# Given task
Recast the part that opens with the line containing "Open Moment default" and closes with the line containing "The width and" as a JSON list of strings, one string per line, leaving out blank lines.

# Data for this exercise

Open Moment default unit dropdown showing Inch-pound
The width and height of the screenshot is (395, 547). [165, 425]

--

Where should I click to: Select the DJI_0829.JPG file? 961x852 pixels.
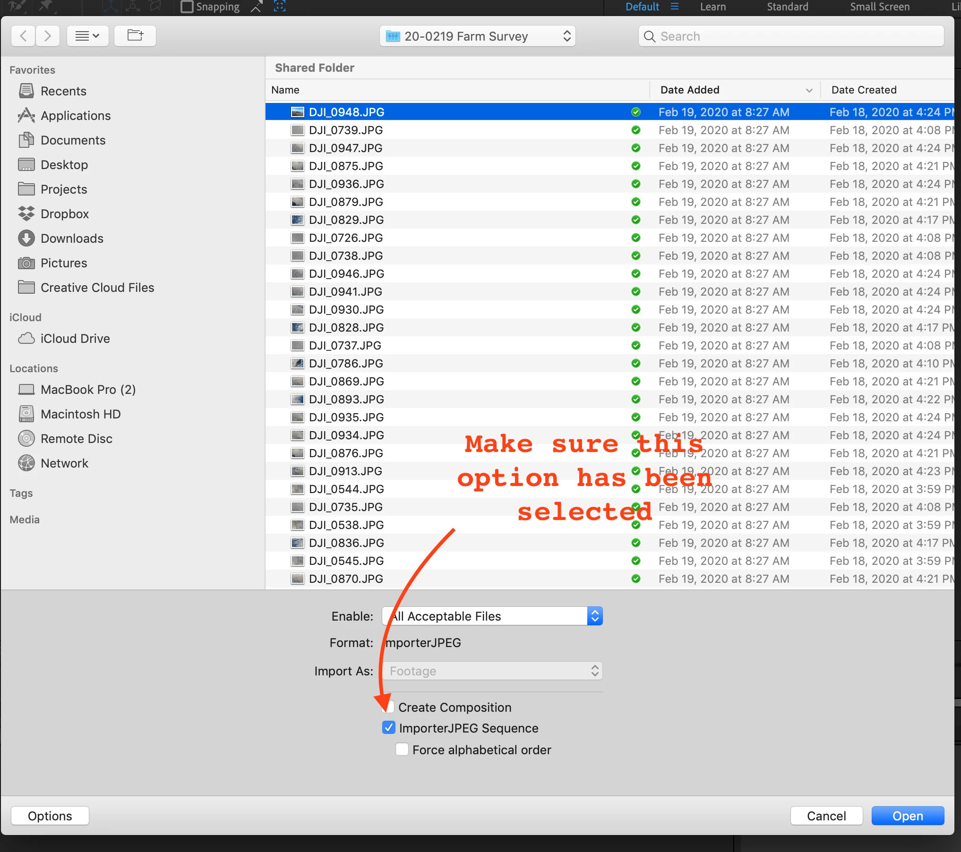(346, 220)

---

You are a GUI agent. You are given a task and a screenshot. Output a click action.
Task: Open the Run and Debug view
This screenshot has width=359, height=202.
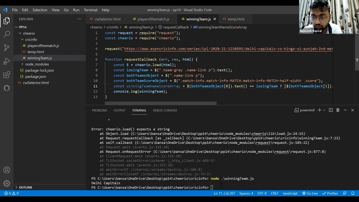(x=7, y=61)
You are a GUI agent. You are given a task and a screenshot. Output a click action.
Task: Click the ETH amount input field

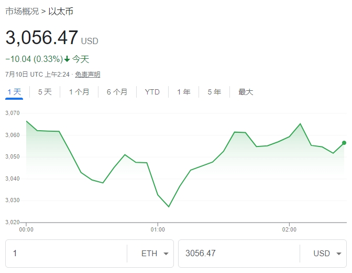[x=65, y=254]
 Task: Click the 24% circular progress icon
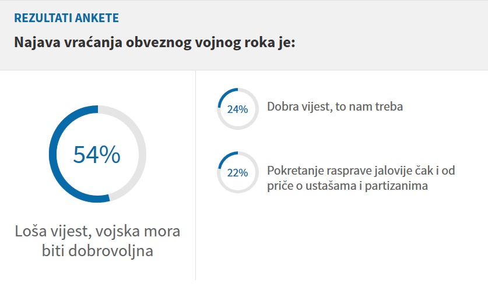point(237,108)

# Exercise output
[
  "Open Moment default unit dropdown showing Inch-pound",
  "The width and height of the screenshot is (395, 547). [165, 425]"
]